The safety and scientific validity of this study is the responsibility of the study sponsor and investigators. Listing a study does not mean it has been evaluated by the U.S. Federal Government. Know the risks and potential benefits of clinical studies and talk to your health care provider before participating. Read our disclaimer for details.
 
ClinicalTrials.gov Identifier: NCT03996837
Recruitment Status : Recruiting
First Posted : June 25, 2019
Last Update Posted : June 25, 2019
Sponsor:
Information provided by (Responsible Party):
Royan Institute

Brief Summary:
This study is a randomized controlled clinical trial to compare the pregnancy outcomes of infertile women with recurrent implantation failure. The study population consisted of infertile women with a history of recurrent implantation failure who had failed to achieve a clinical pregnancy which at least four good quality embryos transfers and are now candidate for IVF-ICSI or freeze embryo transfer cycles with and without intra uterine infusion of platelet rich plasma in Reproductive Biomedicine Research Center, Royan institute, Tehran Iran.

Condition or disease Intervention/treatment Phase
Recurrent Implantation Failure Other: Intra uterine infusion of platelet rich plasma Not Applicable

Detailed Description:
Platelet Rich Plasma (PRP) is a blood product with a high platelet and a normal plasma fibrinogen level.
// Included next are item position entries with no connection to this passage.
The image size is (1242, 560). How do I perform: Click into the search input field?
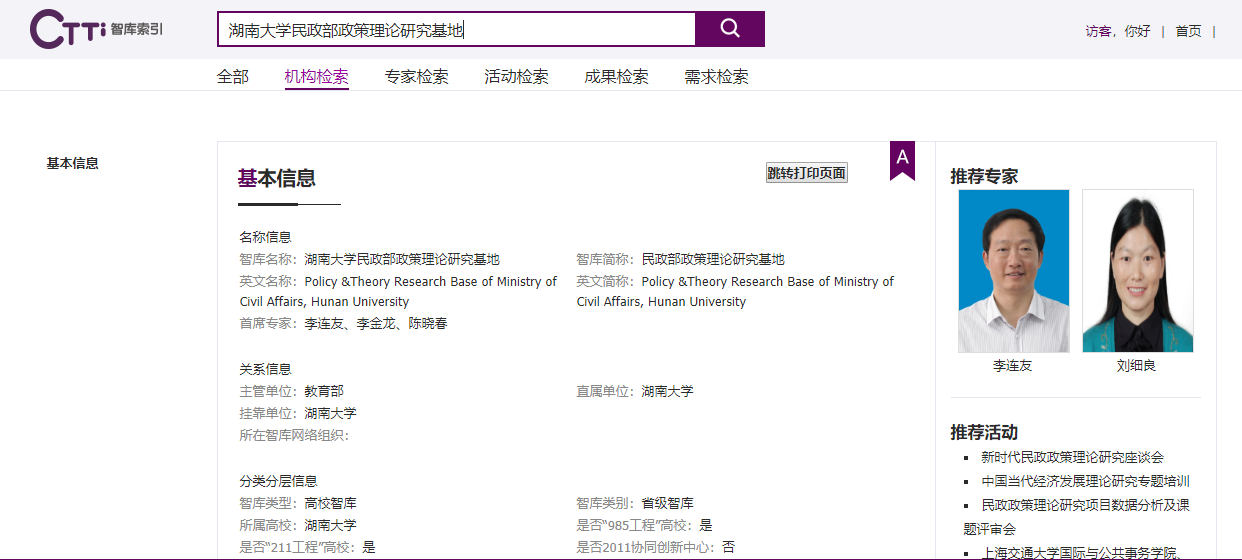[456, 30]
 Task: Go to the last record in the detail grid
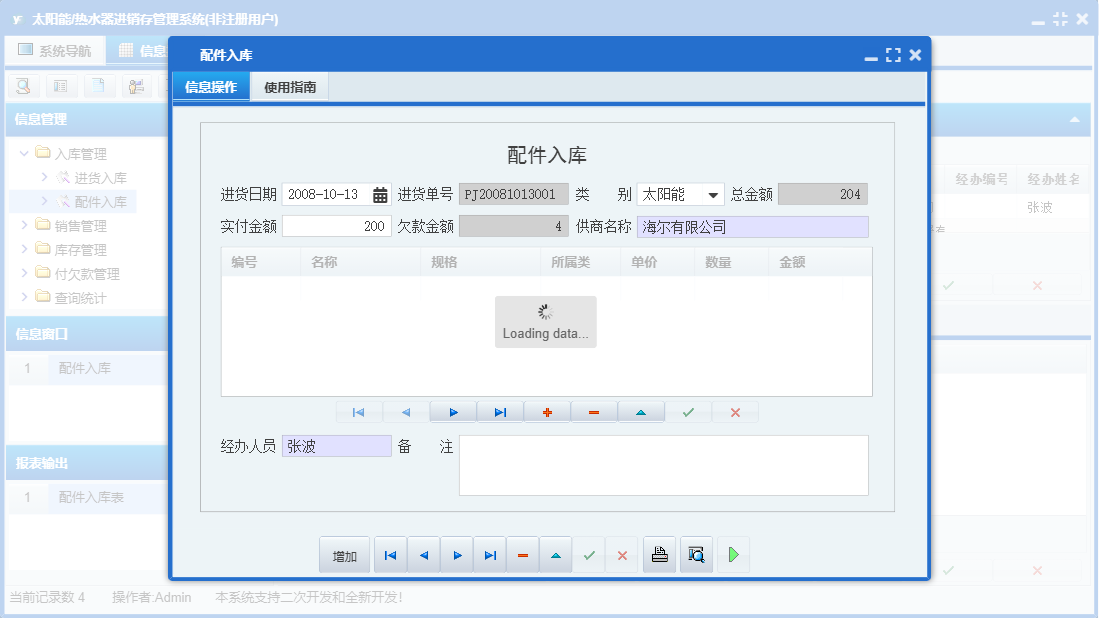pos(499,411)
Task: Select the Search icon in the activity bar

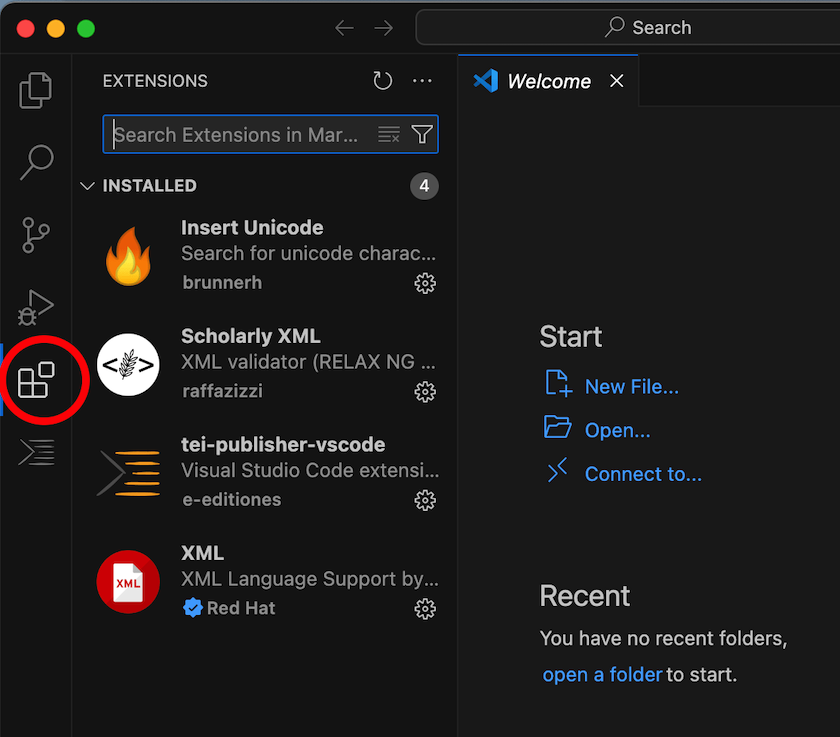Action: 35,162
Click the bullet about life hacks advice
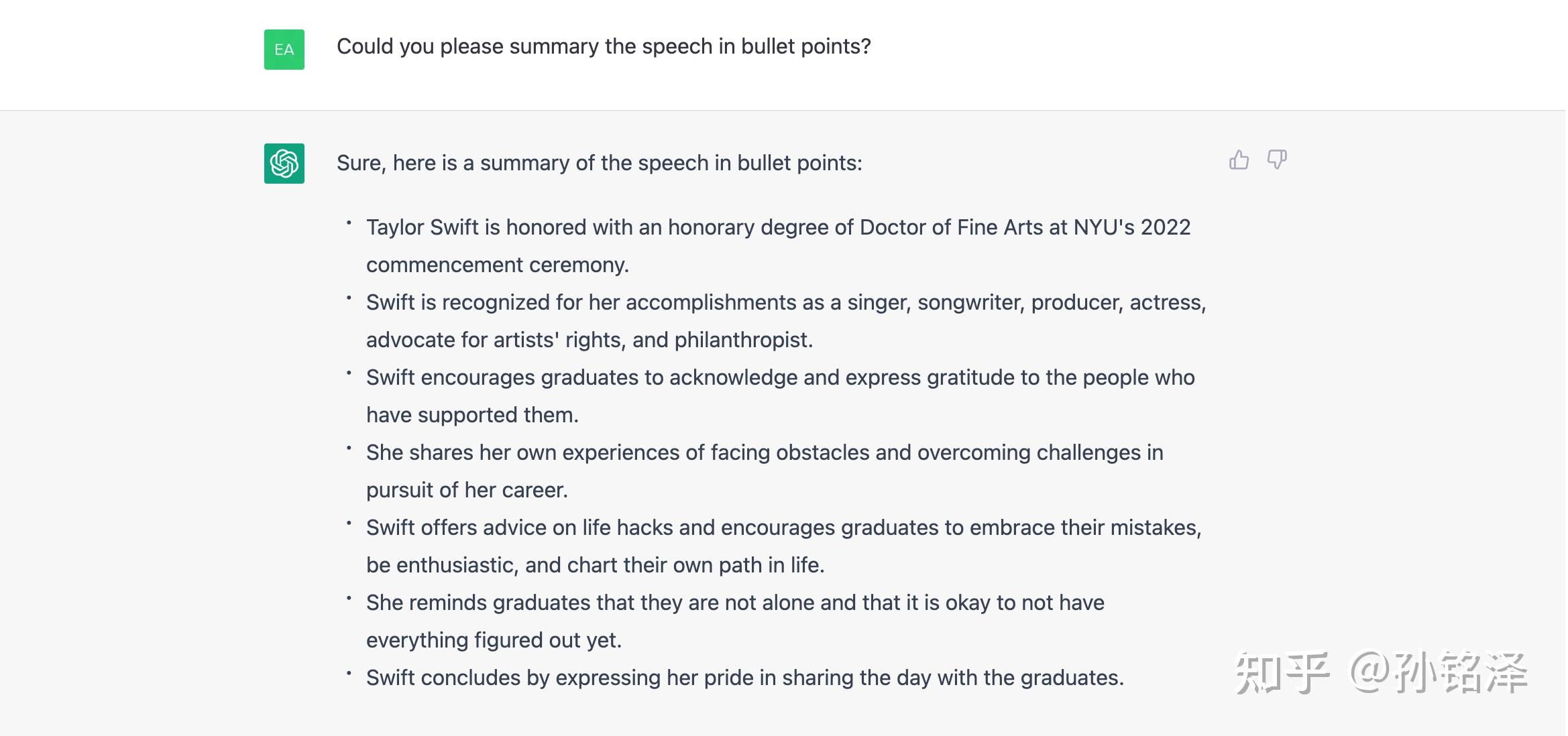 784,546
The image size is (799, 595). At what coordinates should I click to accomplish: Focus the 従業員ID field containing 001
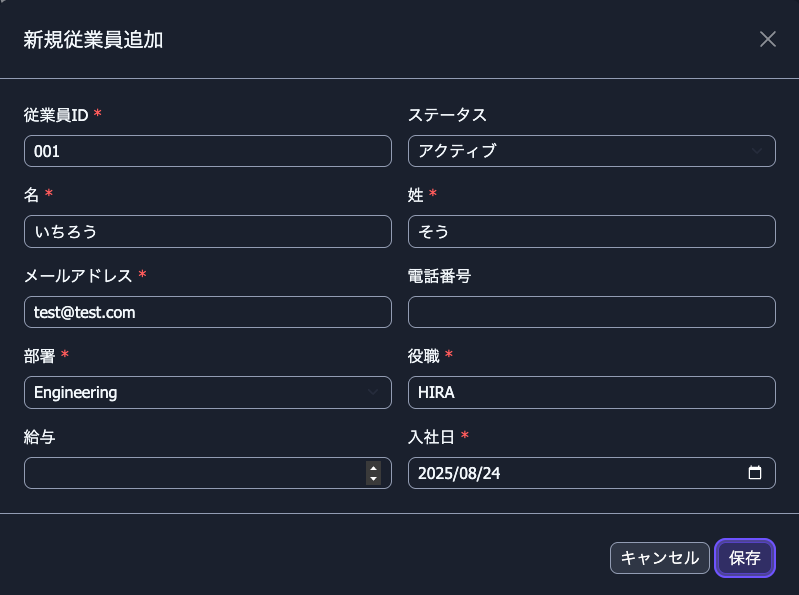point(208,151)
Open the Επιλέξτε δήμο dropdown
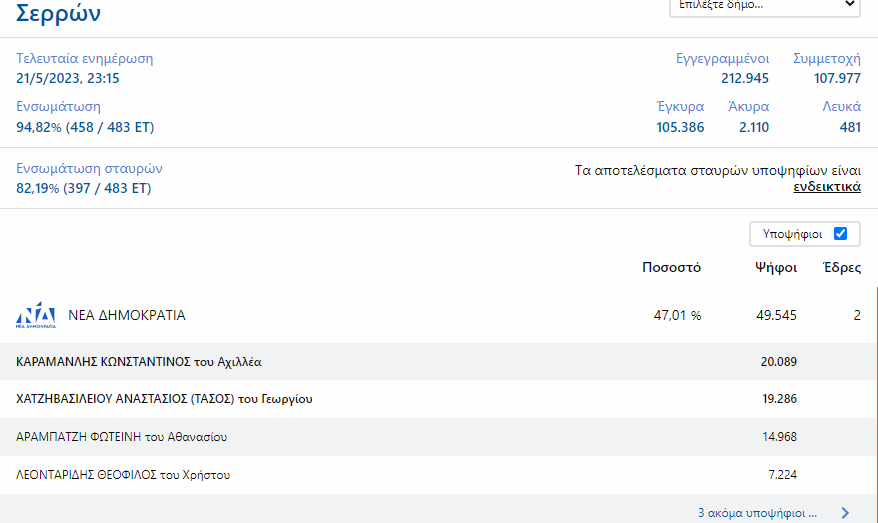Viewport: 878px width, 523px height. [x=764, y=5]
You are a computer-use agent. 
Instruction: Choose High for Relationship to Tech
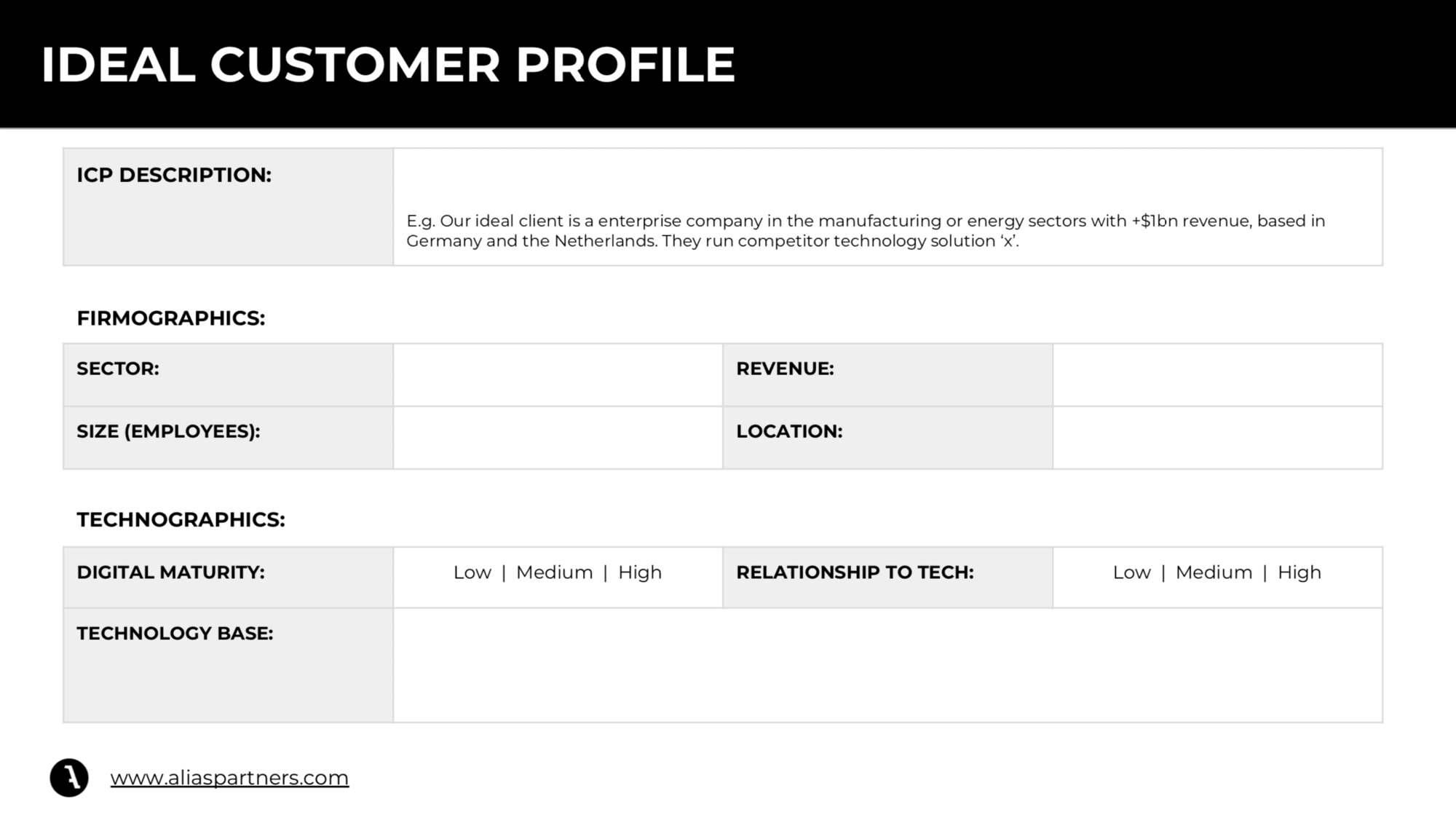[1299, 572]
Given the effective factors of RPR in repairing damaged tissues, its application in the field of regenerative medicine has widely been interested over the last three decades. According to the literature, PRP is an effective and safe treatment in the fields of orthopaedics, dermatology, ophthalmology, and repair of neurological, vascular, and connective tissue damage, but its application in the field of infertility is limited to a few pilot studies in which the effects of PRP on endometrium and recurrent implantation failure (RIF) were investigated. Given the importance of endometrial compliance and according to molecular studies, which indicate that endometrial growth factors in women with a history of RIF are lower than normal fertile women, PRP, along with other existing strategies, can be used to improve endometrial compliance in patients with a history of RIF. The present randomized, controlled clinical trial is proposed to determine the efficacy of PRP in the treatment of patients with RIF in the cycles of IVF-ICSI and frozen embryo transfer at Royan Institute.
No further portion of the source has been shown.